Write out everything in the records exactly, apart from the pictures.

## Data
########

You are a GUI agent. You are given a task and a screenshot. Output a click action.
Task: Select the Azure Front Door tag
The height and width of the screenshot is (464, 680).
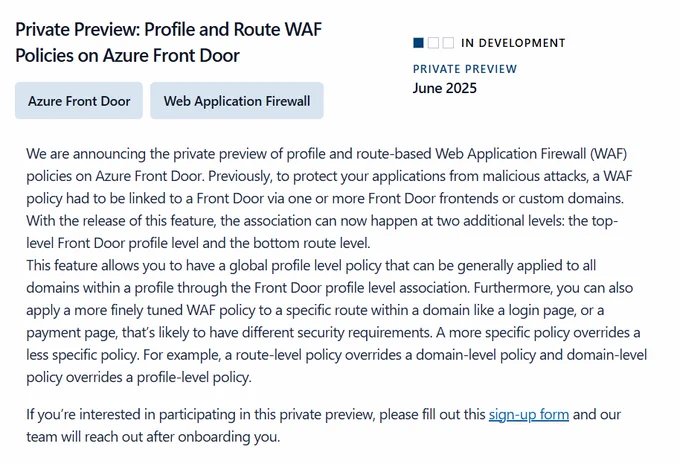coord(79,101)
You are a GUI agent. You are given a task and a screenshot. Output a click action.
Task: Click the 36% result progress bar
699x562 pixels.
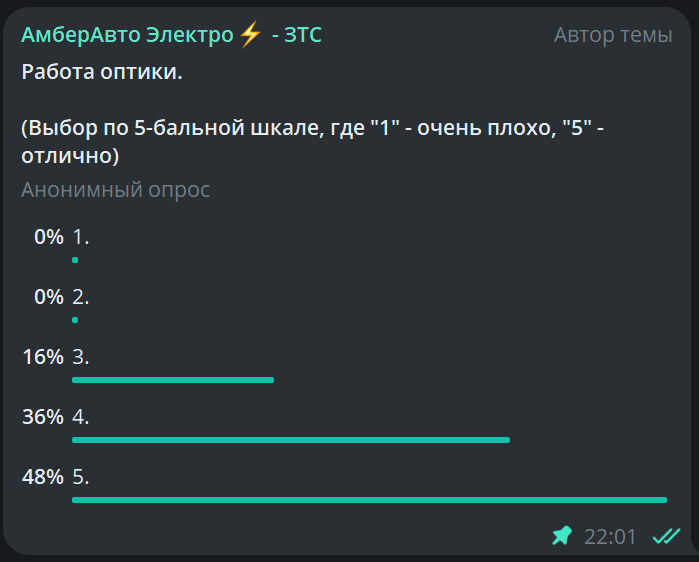tap(290, 440)
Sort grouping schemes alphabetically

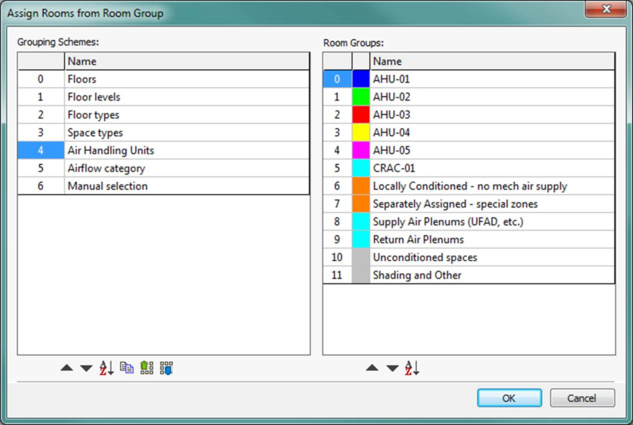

########

## Solution to the exercise
You are a GUI agent. You are given a task and a screenshot. Output a click action.
Task: Select the Azure Front Door tag
The height and width of the screenshot is (464, 680).
coord(79,101)
You are a GUI agent. You are given a task and a screenshot. Output a click action.
Task: Click the 36% result progress bar
699x562 pixels.
tap(290, 440)
Sort grouping schemes alphabetically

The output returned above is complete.